小学館、漫画『堕天作戦』『常人仮面』原作者めぐるトラブル対応に批判拡大 マンガワン連載作家からも失望

「隠蔽したともとれる編集者の行動には強い失望」

   小学館による説明を受け、SNSではマンガワンで連載中の漫画家らからも、疑問や怒りの声が相次いでいる。

   『ワンパンマン』『モブサイコ100』などで知られる漫画家のONE氏はXに、「マンガワン。未成年者への性加害を激しく非難する立場を明確にできない人達とは、チームを組めない。当たり前」と投稿。「関連当事者による事情公開を待つ。
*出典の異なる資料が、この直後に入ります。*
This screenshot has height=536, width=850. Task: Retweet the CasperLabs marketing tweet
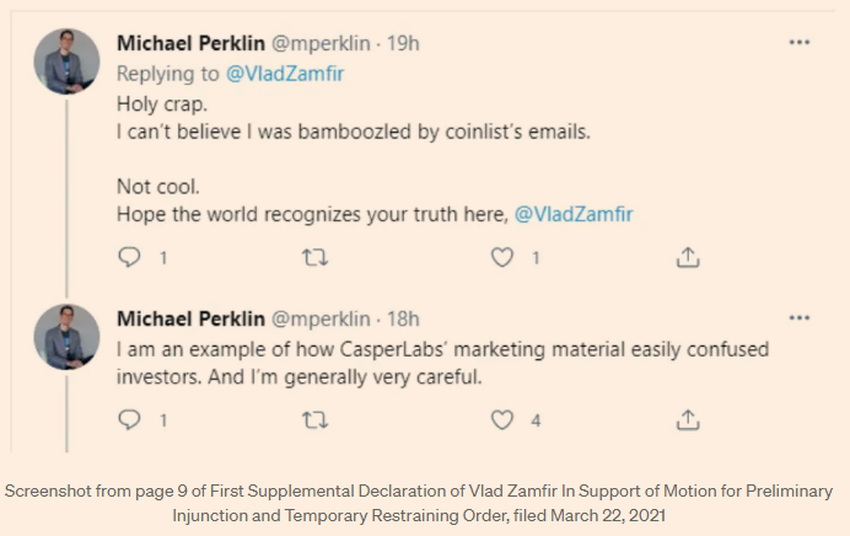click(314, 420)
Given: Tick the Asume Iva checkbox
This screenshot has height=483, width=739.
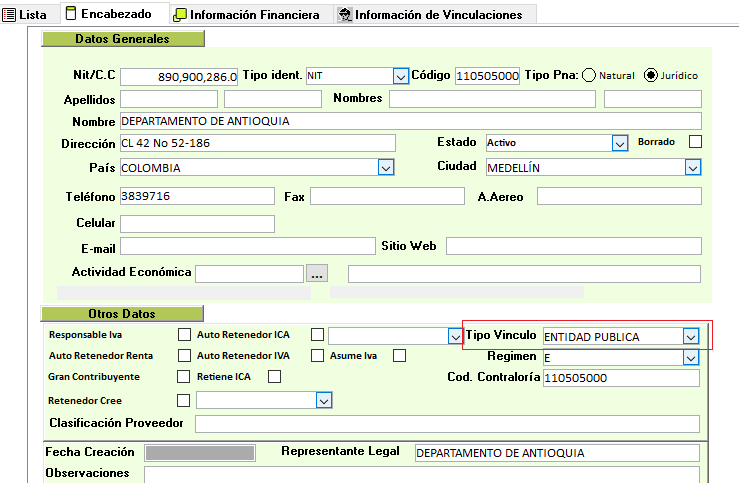Looking at the screenshot, I should coord(399,355).
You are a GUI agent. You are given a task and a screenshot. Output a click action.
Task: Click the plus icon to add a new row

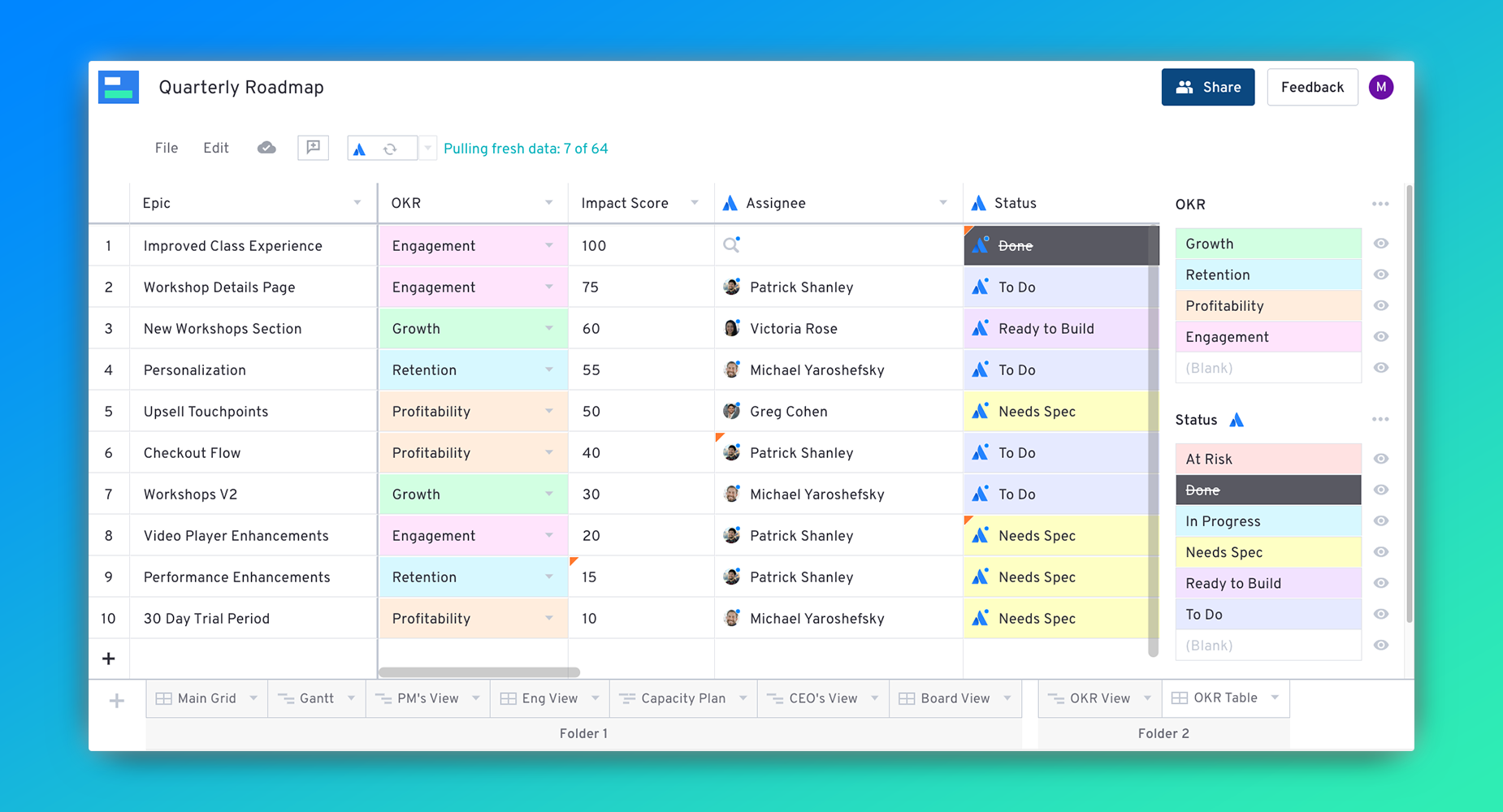109,659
小学館にも、もし彼らがその行動を取るなら支持してもらいたい」とした。

   マンガワンで『懲役339年』『劫火の教典』などを連載していた伊勢ともか氏はXで、「堕天作戦と同じ時期、同じ賞出身でマンガワンに連載していた立場からすると、今回の事件はショックであり、作家による未成年への性加害、虐待行為を隠蔽したともとれる編集者の行動には強い失望を覚えます」とした。
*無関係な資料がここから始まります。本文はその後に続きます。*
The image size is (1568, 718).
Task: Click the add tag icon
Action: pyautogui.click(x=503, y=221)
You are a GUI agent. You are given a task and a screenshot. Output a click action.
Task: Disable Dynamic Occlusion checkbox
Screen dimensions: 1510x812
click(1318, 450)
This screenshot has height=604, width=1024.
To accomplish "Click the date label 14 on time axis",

   さらに、「僕自身も、昨日まではマンガワンで連載していた事を誇りに思っておりました。ですが今はそれを恥ずかしく思う気持ちです」とつづり、「編集部には今後の責任を持った対応と、この様な事態が二度と起こらないようにするための体制の改善を強く望みます」と訴えた。

   『植物病理学は明日の君を願う』を連載中の竹良実氏はXで、「『植物病理学は明日の君を願う』のマンガワンでの更新を当面の間中止することにしました」とXで発表。「この作品を愛してくださる方々のご期待に今後も応えたい、けれどもマンガワンが何事もなかったように続いていくことに協力できない思いがあり、この判断に至りました」とした上で、「週刊ビッグコミックスピリッツ」での連載は続行するとした。

   逆木ルミヲ氏はXで、「今後小学館とのお仕事は一切お引き受けいたしません」とつづる。「作画の先生は何も悪くないけどご本人の中で『わたしは関係なかった』と切り離すのは相当きつい作業でしょ」と、作画担当の胸中をおもんぱかった。